→ **Extracted text**:
○ ○ ○ ○ ○ ○ ○
Waffling is not uncommon when it comes to faith . . . it is how we grow in our faith.  This “back and forth” . . . this internal debate . . . the questioning . . . the wondering.  John was taught one way to believe, but was also exposed to other ways of believing . . . including the theology of the Messiah.  They all sounded good.  One day it was this belief, the next day it was another belief . . . which flavor was the right flavor . . . the right choice?  “Are you the one who was to come, or should we expect someone else?”

Inquiring minds want to know.

In this little story Jesus does several things:  First, he confirms that he is the one . . . Jesus tells John’s disciples to go and tell John what he has seen . . . blind see, lame walk, people are cured, deaf hear, and the dead are raised . . . how much more evidence does one need?  Second, he squashes the rumor or belief that John the Baptist is the one everyone is looking for as the Messianic figure . . . John is the prophet . . . the one who brought the good news of the Messiah . . . the one who blazed the trail.  John is not the Messiah.  He is not the one.  Third, and last, he paints a picture that is the opposite of what the world views as a kingdom . . . it is not like the people were experiencing in King Herod or the Romans; no, it was not based on force, but on love . . . the power was in love, not violence, fear, and intimidation.
○ ○ ○ ○ ○ ○ ○
→ **Information supplied**:
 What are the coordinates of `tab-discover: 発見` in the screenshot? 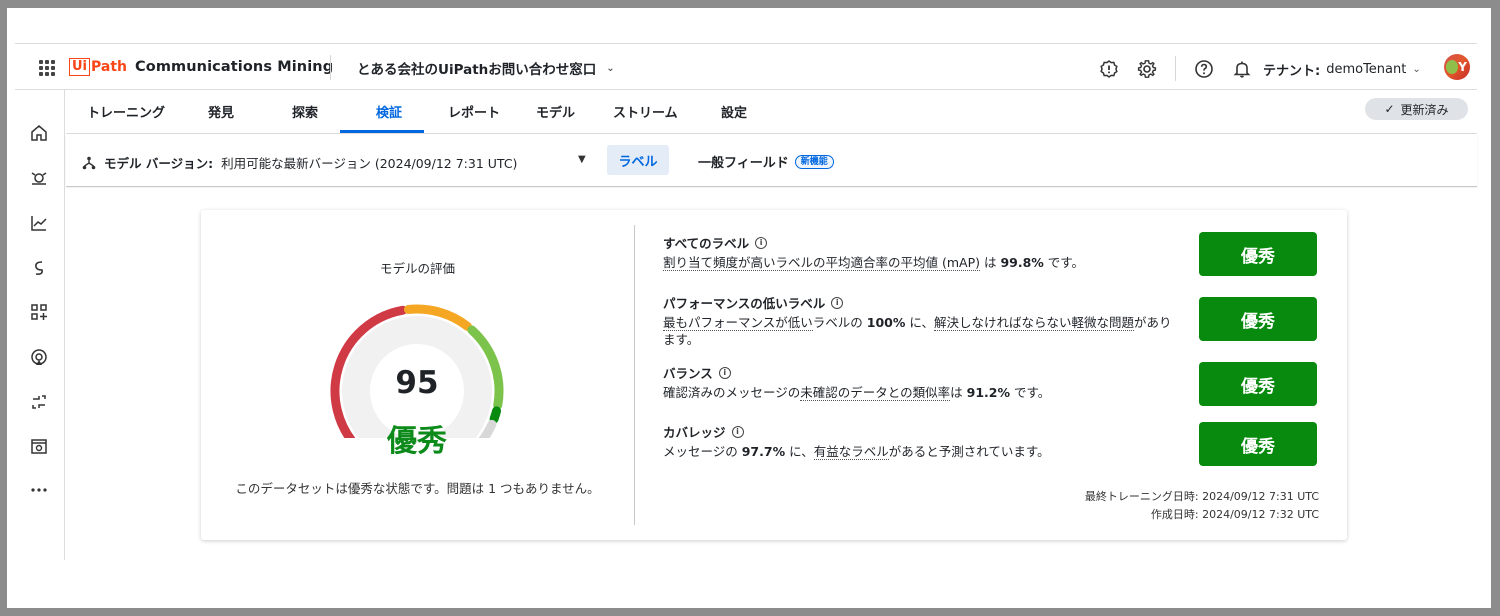 It's located at (221, 112).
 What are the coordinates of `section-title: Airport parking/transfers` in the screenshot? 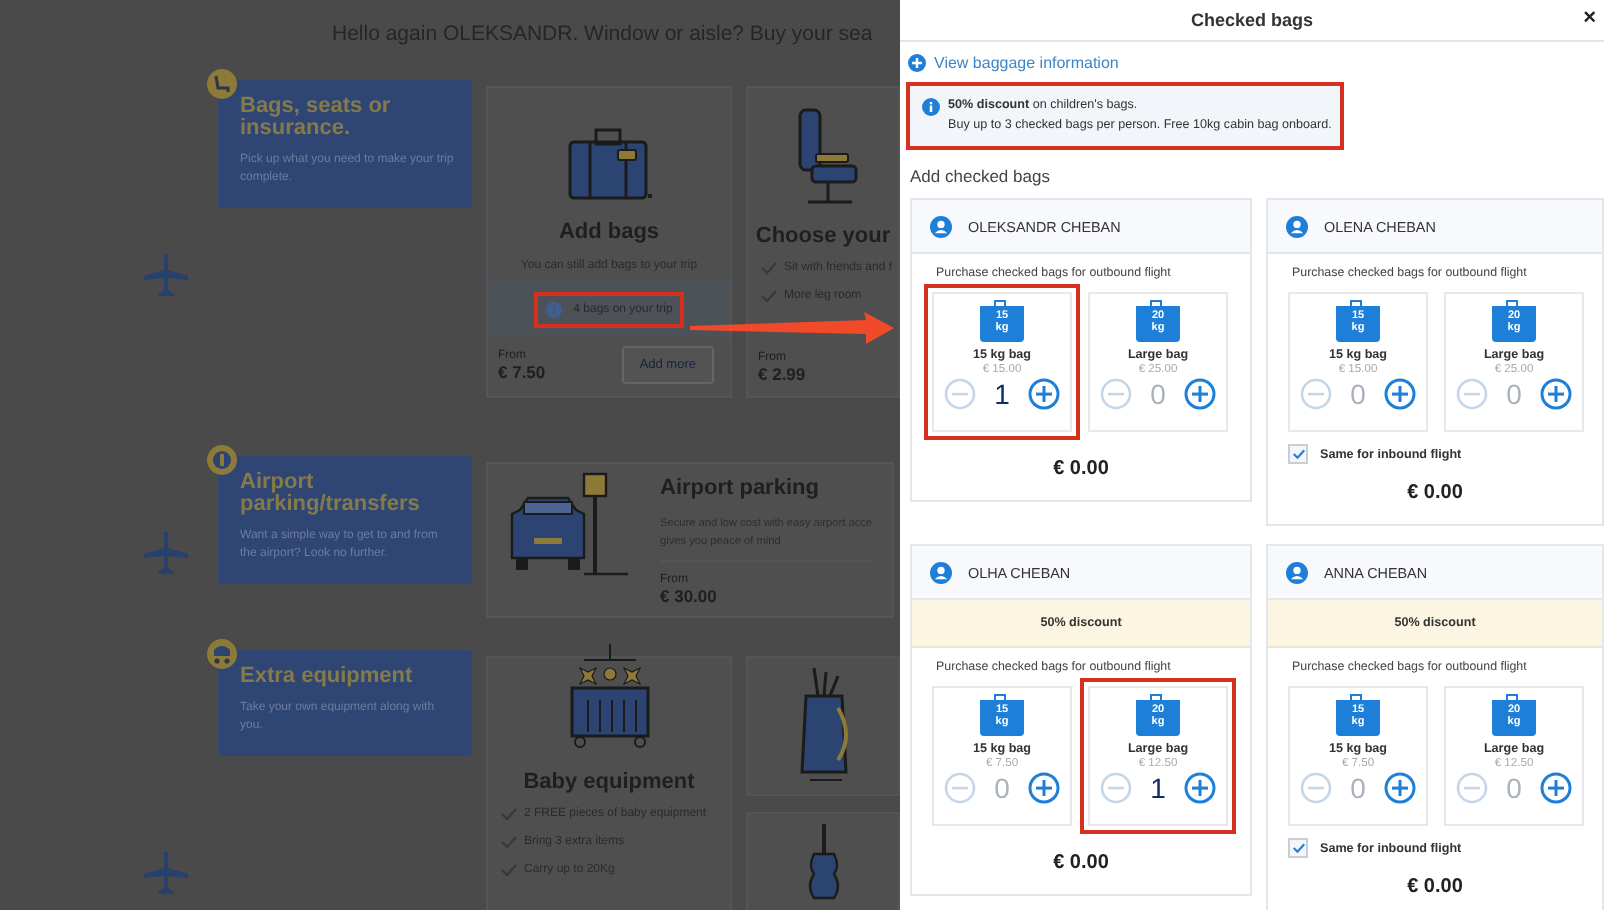 It's located at (331, 494).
○ ○ ○ ○ ○ ○ ○
→ **Activity list**:
**a.** Answer these questions from the passage about John the Baptist:
(i) What question is put to Jesus on John's behalf?
(ii) What does the passage say John is, since he is not the Messiah?
(iii) According to the passage, what was the kingdom based on instead of force?
**b.** Echo the passage about John the Baptist word for word, from "Waffling is not" up to and including "want to know.".
Rely only on the passage about John the Baptist, not on the listing.

→ **Answers in order**:
**a.**
(i) "Are you the one who was to come, or should we expect someone else?"
(ii) He is the prophet, the one who brought the good news of the Messiah, the one who blazed the trail.
(iii) It was based on love.

**b.**
Waffling is not uncommon when it comes to faith . . . it is how we grow in our faith.  This “back and forth” . . . this internal debate . . . the questioning . . . the wondering.  John was taught one way to believe, but was also exposed to other ways of believing . . . including the theology of the Messiah.  They all sounded good.  One day it was this belief, the next day it was another belief . . . which flavor was the right flavor . . . the right choice?  “Are you the one who was to come, or should we expect someone else?”

Inquiring minds want to know.